France Might Elect Its First Female President


Marine Le Pen might become the first female president of France.

The 48-year-old mother of three is a lawyer by trade and the head of France’s National Front party. Her bid for the presidency looked like a long-shot at first, but her rising popularity has many wondering if Le Pen will win–and become France’s first female president.

She campaigns on a platform of nationalism and populism that promises to strengthen the economy, crack down on crime, and reinstate power away from globalists and back into the hands of the French people. Her key policy positions are reinstating security checkpoints at the French border, limiting immigration to 10,000 people per year, and for France to eventually leave the European Union.

[Image by Michel Euler/AP Images]

French elections are structured differently from American elections. There are currently four candidates running. There is a preliminary election to decide who the two most popular candidates are. These top two then compete in a “run-off” for the presidency.

On Sunday, French citizens will go to the polls to decide if Marine Le Pen is one of those two candidates.

Her chances look good. She is currently the second-most popular candidate in the polls. Le Pen has a strong core group of supporters and although her National Front party is right-wing, a higher than expected number of women and gays support her.

“There are priorities in France other than homosexuality. I myself am in a same-sex couple and there have been many advances in this area, but for me there are more pressing issues like the economy, the national debt and unemployment.”

Although right-wing parties do not usually attract much support from people living alternative lifestyles, problems with Islamic terror have pushed more moderate voters to consider Le Pen for president. And unlike most conservative Americans, Le Pen is not a model religious citizen or a stay-at-home mom–she’s divorced and a working mother of three.

The mayor of Cogolin explained Le Pen’s boundary-crossing appeal.

“Women understand Marine Le Pen, she’s divorced, she has three children, she works — she’s a modern woman.”

Still, she is up against stiff competition. The biggest threat to France naming its first female president is Emmanuel Macron, running under the progressive En Marche! party.

Macron, 39-years-old, made millions as an investment banker and became the French Minister of the Economy. Left-leaning voters are attracted to his party’s progressive values, while right-leaning voters feel confident in his ability to reform business.

Macron’s critics point out that he has almost no political experience to back up his promises. He originally described terrorism as an “imponderable problem” that would be “part of our daily lives for the years to come,” but terrorist attacks that took place in France only days ago caused him to promise policy changes similar to Le Pen’s.

He has an unusual personal life in that he is married to his high school teacher, a woman 25 years older than him who he promised to marry when he was 17.

Although mega-media pollsters predict Macron is likely to win in a run-off against Le Pen, others are not so sure.
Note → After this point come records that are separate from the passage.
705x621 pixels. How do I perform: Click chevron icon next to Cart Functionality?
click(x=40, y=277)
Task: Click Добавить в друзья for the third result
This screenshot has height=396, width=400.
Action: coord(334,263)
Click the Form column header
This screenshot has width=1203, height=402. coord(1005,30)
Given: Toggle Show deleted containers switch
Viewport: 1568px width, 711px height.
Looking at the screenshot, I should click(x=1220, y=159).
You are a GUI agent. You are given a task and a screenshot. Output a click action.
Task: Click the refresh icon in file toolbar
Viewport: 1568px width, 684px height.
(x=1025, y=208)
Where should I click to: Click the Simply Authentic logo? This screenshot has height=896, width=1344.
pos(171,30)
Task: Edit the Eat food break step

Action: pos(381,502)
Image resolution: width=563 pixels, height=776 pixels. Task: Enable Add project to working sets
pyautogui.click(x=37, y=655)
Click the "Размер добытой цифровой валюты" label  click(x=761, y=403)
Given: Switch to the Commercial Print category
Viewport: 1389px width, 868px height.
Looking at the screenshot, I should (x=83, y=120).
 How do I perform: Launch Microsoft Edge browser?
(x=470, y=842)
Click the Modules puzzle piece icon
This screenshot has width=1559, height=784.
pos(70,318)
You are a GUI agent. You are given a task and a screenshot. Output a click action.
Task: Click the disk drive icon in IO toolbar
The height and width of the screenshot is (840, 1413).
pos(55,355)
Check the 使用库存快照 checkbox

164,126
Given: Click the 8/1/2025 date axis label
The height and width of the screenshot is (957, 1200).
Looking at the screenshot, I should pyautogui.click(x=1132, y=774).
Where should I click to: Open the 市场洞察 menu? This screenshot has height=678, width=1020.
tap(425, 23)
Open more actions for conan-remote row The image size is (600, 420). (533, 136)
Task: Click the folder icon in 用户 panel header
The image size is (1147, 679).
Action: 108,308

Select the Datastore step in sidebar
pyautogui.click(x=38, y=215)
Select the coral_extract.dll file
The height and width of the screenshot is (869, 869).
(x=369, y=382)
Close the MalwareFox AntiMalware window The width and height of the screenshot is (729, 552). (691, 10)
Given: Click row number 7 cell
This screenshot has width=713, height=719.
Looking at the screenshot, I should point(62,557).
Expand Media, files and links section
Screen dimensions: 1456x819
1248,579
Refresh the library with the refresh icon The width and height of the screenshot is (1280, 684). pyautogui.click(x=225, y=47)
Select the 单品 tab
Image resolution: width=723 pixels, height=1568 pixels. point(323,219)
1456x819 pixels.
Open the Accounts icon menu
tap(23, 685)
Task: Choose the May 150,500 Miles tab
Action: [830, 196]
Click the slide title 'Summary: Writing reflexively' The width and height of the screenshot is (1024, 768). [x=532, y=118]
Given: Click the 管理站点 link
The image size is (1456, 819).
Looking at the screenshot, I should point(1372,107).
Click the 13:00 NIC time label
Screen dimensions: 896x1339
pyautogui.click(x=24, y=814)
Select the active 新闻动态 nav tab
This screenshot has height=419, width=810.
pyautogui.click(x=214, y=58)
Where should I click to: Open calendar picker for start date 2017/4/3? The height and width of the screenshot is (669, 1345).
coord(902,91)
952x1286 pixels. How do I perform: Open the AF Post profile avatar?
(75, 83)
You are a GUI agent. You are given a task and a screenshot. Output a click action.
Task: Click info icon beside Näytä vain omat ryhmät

Nationalist movements like Brexit and the election of Donald Trump were also predicted to fail, so Le Pen’s supporters hope she will ride this wave of dark horse success.

If Marine Le Pen is elected president of France, she will join the short but rich history of female presidents around the world. Isabel Martínez de Perón was the first when she became president of Argentina after her husband died in 1974. In Iceland, Vigdís Finnbogadóttir was the first elected female president. Of course, this also makes her the first female president in Europe. If Marine Le Pen is elected, she will be France’s first female president.